●花尾恭輔選手(9区・4年)
人気者の多い駒澤大学の選手の中でも抜群の愛され力を誇る花尾恭輔選手。1年次で全日本大学駅伝、箱根駅伝に抜擢されて以来(出雲駅伝はコロナ禍のため、開催中止)、3年途中まではすべての大学駅伝に出場。駒澤大学の駅伝になくてはならない選手の1人でした。それが暗転したのは、3年次の全日本大学駅伝後。8区を任されて青山学院大学に競い勝ち、区間賞で優勝のゴールテープを切った花尾選手でしたが、その姿は約2ヶ月後、23年1月の箱根駅伝にはありませんでした。
23年11月に鈴木主将、安原太陽選手、花尾選手と4年生3人合同の独占インタビューをさせていただいた際も、怪我や体調不良で苦しんだ22年12月から23年初秋までの辛さを吐露していた花尾選手。最後の最後、箱根駅伝の晴れ舞台に戻ってきてくれました。
――箱根駅伝を終えての気持ちをお聞かせください。「少し前まで、最後の箱根駅伝も走れるかどうか分からない状態だったので、走れたことにまずは安心しました。正直、陸上で就職が決まっていなかったら、確実に陸上の道からは逃げていたかなと。それほど、今まで経験したことがないくらい、キツい思いをたくさんして……。でも、夏合宿で皆が頑張っている姿を見て、『ここで負けるわけには行かない、大学駅伝を皆で勝とう』という気持ちだけで今年はずっと来ました。この箱根駅伝は、感謝の気持ちでいっぱいの大会になりました」。

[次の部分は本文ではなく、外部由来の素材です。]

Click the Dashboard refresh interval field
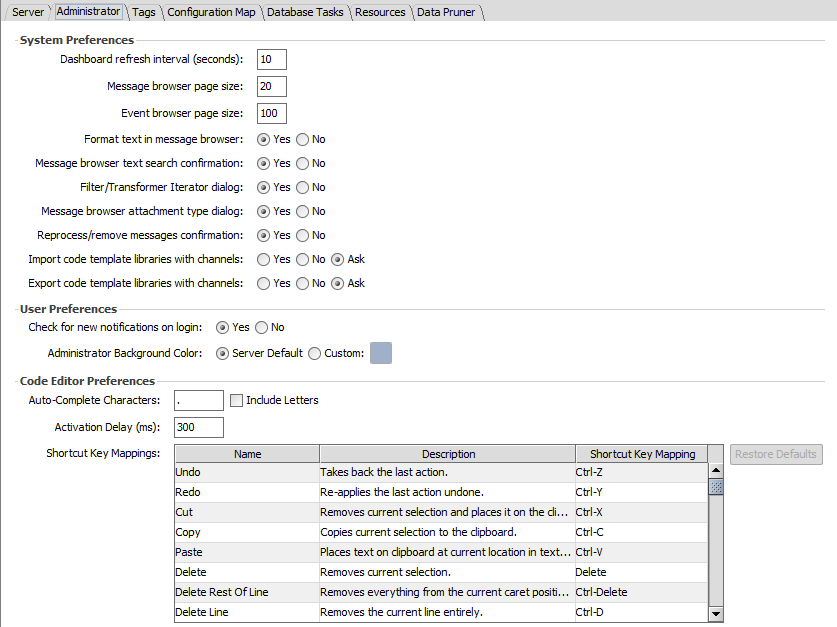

――長崎・鎮西学院高校の後輩である宮川康之介選手(3年)との給水シーンでは笑顔も見えましたね。「宮川は、本当は付き添い担当だったのですが、一緒に走りたいと自分からお願いして給水に回ってもらったんです。そしたら給水しながら『4年間ありがとうございました』といわれて。泣きかけた……、もう泣かされましたね(笑)。横浜駅付近で往路のメンバーが勢揃いして声援を送ってくれたのも嬉しかったです」。
――大学4年間を振り返っての気持ちをお聞かせください。「それこそ入学前から、『箱根駅伝の100回大会で優勝しよう!』と口にしてきた学年だったので、それが叶わなかったのは悔しいですが、勝ちにこだわり、一つの目標に向かって一所懸命やってきたことは無駄ではなかったと思います。本当にいい経験をさせてもらった4年間でした」。